Neste livro ele ainda nos surpreende trazendo à narrativa a sua vivência como músico, sons, percepções, memórias afetivas. E assim como num jogo de realidade aumentada, o texto se amplia, se desdobra à nossa percepção.

Numa primeira leitura, fui seguindo as palavras e imaginando a música contida ali, o que me deu uma sensação de cumplicidade com o autor: Ahá! Eu sei do que você está falando! Mas não se trata de um livro pra ler uma vez só.

Me propus a uma segunda leitura, onde fui parando sem pressa e buscando cada citação musical. Decidi momentaneamente suspender a leitura e ouvir a canção, ou simplesmente deixar a música tocando e seguir lendo.Tudo se tornou ainda mais profundo e mais bonito: a música, o conto e a vida.

Porém, terminei alguns contos sem entender o que ele estava querendo dizer. Foi quando percebi que não havia identificado nenhuma música ali dentro: esta era a questão, me faltavam referências musicais. Tive de investigar com mais atenção, desconfiar de palavras ou expressões... após uma rápida busca, lá estava a música citada, para mim desconhecida, enchendo de sentido aquele conto enigmático.

Caro leitor, o que vem a seguir é um mergulho profundo no Oceano das Palavras. Cada palavra uma gota, mil gotas refletindo partes da vida... E quando distraído, você estiver para sempre submerso entre as ricas gotas deste mar, subitamente será resgatado pelo desfecho da estória de volta à superfície, lá onde a realidade ainda é formada por começo, meio e fim.

Como um caleidoscópio de surpresas, entre as vagas deste Oceano surge a música, inserida de muitas e diferentes maneiras:

Às vezes como frasco reunindo as gotas e definindo a forma.

Às vezes apenas como sentimento, aquele que habita a música.

E de repente, percebo que estou bebendo da mesma fonte de onde saiu uma melodia, reconheço alguns versos e descubro ainda muitos outros que também fazem parte, mas não foram cantados.
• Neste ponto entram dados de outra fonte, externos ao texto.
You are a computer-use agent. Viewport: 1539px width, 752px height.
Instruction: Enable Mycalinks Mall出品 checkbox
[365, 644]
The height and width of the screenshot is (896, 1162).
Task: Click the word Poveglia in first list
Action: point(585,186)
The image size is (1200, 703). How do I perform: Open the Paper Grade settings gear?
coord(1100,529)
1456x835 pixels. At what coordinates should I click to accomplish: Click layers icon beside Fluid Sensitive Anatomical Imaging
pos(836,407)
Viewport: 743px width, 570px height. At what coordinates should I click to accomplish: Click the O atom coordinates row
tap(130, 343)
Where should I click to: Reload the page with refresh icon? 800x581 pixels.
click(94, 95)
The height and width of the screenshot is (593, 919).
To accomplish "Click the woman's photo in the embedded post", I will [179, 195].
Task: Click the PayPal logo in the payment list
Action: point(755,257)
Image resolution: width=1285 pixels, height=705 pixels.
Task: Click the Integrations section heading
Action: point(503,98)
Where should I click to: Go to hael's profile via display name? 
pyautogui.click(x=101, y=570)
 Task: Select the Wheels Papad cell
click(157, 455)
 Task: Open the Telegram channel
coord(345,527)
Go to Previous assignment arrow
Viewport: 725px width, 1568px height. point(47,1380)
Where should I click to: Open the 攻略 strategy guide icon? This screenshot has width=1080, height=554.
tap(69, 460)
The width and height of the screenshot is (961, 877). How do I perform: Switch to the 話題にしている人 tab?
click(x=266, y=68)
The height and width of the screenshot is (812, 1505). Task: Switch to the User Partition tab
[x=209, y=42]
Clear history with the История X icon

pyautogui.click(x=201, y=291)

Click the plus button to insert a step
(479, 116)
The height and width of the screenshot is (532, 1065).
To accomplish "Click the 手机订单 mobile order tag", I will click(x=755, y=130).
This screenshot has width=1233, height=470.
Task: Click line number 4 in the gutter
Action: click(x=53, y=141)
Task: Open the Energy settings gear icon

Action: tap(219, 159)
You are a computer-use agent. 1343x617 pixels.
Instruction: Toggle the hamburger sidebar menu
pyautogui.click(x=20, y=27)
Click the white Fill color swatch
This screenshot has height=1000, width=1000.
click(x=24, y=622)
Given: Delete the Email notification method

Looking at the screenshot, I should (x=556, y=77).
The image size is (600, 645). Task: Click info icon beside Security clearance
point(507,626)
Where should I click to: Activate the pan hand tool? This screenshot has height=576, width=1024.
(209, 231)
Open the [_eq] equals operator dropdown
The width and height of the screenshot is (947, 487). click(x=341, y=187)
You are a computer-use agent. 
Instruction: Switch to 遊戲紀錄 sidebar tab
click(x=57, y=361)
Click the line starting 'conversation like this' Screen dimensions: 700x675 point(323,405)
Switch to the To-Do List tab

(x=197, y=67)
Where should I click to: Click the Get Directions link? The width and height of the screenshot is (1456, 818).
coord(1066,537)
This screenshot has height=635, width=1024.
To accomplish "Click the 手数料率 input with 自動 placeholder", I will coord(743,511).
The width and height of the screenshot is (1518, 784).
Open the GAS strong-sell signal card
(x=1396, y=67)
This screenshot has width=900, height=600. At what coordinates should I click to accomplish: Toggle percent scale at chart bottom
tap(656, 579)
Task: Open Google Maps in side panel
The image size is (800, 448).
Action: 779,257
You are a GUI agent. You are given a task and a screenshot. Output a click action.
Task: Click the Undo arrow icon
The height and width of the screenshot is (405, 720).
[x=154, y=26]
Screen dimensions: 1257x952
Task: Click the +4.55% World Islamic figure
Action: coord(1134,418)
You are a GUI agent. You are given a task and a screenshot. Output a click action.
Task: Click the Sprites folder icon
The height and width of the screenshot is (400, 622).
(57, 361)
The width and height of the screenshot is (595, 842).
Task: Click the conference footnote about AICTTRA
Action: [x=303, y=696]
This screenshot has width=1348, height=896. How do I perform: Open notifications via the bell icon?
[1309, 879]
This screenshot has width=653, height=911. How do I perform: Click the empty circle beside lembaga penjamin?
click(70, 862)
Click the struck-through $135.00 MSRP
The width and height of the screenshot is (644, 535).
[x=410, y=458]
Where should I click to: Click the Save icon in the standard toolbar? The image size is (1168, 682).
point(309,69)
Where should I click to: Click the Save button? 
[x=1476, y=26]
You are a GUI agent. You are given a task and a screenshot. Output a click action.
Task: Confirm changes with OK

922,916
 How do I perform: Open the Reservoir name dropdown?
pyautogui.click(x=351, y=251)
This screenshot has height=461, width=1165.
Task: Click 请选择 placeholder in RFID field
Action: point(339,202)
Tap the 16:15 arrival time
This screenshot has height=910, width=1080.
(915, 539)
Deixo-me ficar imersa nessas gotas de poesia, na profundidade, lá onde nascem as canções.

Segue a leitura, uma gota, duas gotas, muitas gotas e já estou vendo um músico por inteiro, por dentro e por fora, quase ouvindo a música que ele produz...

De repente me dou conta, são apenas palavras, mas ali está a “Música Toda”.

Zélia Brandão
Instrumentista, compositora, produtora e escritora.